お題:格闘家
『決まったァー! 10試合連続KO! 弱冠16歳の若き獅子はどこまで勝ち進むというのかァー!?』
「ふゥー……」
控室で深く息を吐く。試合の緊張と勝利の高揚で体温が上がり続ける。出た汗すら蒸発しているような感覚は嫌いじゃない。
「失礼、インタビューいいかな?」
「あ?」
「ヒィっ!?」
顔を向けたら、記者の顔が恐怖に染まる。怖がらせるつもりはなかったが、試合後の顔はどうしても恐ろしげに写るらしい。
「すみませんね、試合後は気が立っているもので……」
「おやっさん……別に俺は……」
「鏡見てこい。修羅みたいな顔してるぞ」
「…………」
おやっさん……コーチにそう言われて、俺はタオルを被った。試合ならいざ知らず、素の状態でも顔のせいでビビられるのは少し傷つく。
体が落ち着くのを待っていると、ドアが無遠慮に開いた。
「お疲れー」
入ってきたのは、スカジャンにサンダルというラフな出立ちの小さい女性だった。怖がる様子もなく俺に近づく。
「まったく。まだまだガードが甘いねアンタは」
「あ? あぁ……」
「おー? このあたしにナマ言うたぁいい度胸だなァ子猫がよぉー!」
瞬間、有無を言わさず俺は姉御にヘッドロックされ、締め上げられる。
この人はおやっさんの娘で、俺のトレーナーだ。俺より低身長だが、俺より圧倒的に強い。だから敬意と畏怖を込めて、姉御だ。
「ぐっ……!」
「おらギブかぁ? ギブなのかぁ??」
「おい、試合直後で疲れてるんだからその辺で……」
「父ちゃんは黙ってなァ!」
「ぐう……」
「そこの記者も見せもんじゃないよ!!」
「はいぃっ!!」
記者が出て行くと、姉御は腕をゆるめて鼻を鳴らす。
「ったく。ちったぁ熱も冷めたかい? しこたまボディ打たれたんだ。痛くなってきたろ」
言われた通り、熱と入れ替わるように鈍痛が内臓を襲う。連戦連勝、無敗と囃し立てられちゃいるが、勝利の代償が重たいのは他の選手と何も変わらない。

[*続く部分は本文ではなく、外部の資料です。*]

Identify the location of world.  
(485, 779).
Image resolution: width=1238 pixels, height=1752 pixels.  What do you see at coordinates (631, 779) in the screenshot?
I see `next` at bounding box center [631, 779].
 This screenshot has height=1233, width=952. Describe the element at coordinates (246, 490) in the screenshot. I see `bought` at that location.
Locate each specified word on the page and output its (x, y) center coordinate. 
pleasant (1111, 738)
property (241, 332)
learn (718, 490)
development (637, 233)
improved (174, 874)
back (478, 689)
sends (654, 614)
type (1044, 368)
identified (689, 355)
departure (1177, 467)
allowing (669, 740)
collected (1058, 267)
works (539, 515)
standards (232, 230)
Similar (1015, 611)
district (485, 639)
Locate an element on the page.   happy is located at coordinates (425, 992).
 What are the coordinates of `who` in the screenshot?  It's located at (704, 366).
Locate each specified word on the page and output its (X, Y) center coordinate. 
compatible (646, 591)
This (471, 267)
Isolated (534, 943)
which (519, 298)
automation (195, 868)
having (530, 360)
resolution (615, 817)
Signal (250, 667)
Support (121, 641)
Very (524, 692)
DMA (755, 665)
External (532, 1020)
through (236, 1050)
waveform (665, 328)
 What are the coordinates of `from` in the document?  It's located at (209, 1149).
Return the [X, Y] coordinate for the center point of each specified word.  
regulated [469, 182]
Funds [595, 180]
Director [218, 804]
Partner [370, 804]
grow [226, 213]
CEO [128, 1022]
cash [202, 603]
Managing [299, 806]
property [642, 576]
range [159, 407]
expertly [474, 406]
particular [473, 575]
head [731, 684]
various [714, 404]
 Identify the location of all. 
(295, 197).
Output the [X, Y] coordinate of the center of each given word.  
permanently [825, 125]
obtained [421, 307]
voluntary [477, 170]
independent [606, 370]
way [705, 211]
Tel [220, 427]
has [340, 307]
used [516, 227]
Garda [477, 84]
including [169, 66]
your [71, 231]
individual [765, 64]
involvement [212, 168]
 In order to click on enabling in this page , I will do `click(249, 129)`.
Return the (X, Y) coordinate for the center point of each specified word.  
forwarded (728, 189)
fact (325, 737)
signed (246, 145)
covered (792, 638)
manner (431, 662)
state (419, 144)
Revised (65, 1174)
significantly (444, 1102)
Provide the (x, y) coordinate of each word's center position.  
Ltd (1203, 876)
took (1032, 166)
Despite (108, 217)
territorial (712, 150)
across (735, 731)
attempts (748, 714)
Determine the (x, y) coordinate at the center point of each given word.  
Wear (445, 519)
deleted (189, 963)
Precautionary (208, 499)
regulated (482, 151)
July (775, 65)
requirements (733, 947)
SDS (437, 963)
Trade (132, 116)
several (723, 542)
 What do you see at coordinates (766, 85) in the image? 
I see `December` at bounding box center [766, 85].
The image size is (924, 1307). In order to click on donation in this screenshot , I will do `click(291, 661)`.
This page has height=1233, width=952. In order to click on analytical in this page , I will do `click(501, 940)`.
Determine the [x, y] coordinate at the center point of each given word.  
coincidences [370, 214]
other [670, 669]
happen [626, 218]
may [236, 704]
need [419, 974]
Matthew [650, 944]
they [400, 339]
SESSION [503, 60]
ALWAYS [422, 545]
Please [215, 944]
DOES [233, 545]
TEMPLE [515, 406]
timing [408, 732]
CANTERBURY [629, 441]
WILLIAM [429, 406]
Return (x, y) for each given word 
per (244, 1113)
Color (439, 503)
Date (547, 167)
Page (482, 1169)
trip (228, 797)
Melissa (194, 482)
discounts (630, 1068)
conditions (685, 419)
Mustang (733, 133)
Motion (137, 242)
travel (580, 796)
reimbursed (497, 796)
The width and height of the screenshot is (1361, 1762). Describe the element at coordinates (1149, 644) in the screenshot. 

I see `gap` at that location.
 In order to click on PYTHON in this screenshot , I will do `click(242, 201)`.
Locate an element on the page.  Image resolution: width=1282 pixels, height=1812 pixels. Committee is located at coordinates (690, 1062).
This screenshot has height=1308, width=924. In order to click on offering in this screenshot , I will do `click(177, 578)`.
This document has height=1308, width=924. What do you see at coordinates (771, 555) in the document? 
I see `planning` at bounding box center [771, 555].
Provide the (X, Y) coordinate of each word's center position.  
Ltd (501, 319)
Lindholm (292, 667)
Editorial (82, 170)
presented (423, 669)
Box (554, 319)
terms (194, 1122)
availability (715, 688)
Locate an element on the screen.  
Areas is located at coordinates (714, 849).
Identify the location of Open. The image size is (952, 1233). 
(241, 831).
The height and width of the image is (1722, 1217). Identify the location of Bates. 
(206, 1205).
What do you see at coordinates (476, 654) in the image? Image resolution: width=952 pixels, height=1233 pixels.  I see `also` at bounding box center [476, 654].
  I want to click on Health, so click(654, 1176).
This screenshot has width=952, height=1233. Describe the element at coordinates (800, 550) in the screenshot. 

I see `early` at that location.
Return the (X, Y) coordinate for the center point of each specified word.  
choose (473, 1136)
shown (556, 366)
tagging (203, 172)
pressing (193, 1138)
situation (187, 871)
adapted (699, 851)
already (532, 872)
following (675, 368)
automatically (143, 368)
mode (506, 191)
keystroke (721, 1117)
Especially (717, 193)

「……青い顔して。そら、帰るよ。車ん中で手当てしたげるから。歩ける?」
「ああ……ありがとう、姉御」
「へへっ、仕方ない子だね本当に」
肩を借りると、姉御は嬉しそうにはにかむ。姉御の中では、俺はまだ助けてやるべき弟分なのだろう。
「……俺、まだまだ強くなるからな」
そう呟くと、脇腹を小突かれる。一瞬意識が飛ぶほどの衝撃。ハンマーで殴られたかと思った。
「そういうのはあたしの攻撃を避けれるようになってから言いな」
「ぐ、ふ……」
「おっと、そんなに痛かったかい。ごめんよ」
いまの一撃でなにかのタガが外れたらしい。疲労感が全身を染め上げ、視界が暗……く……
「ったく。無理ばっかして」
「お前に良いところを見せたいんだろうよ。……孫の顔、期待していいか?」
「あたぼうよ! ま、この朴念仁を落とすのにもうちょっと時間かかりそうだけどね」
自分より大きな身体を背負って、少女は笑顔を咲かせる。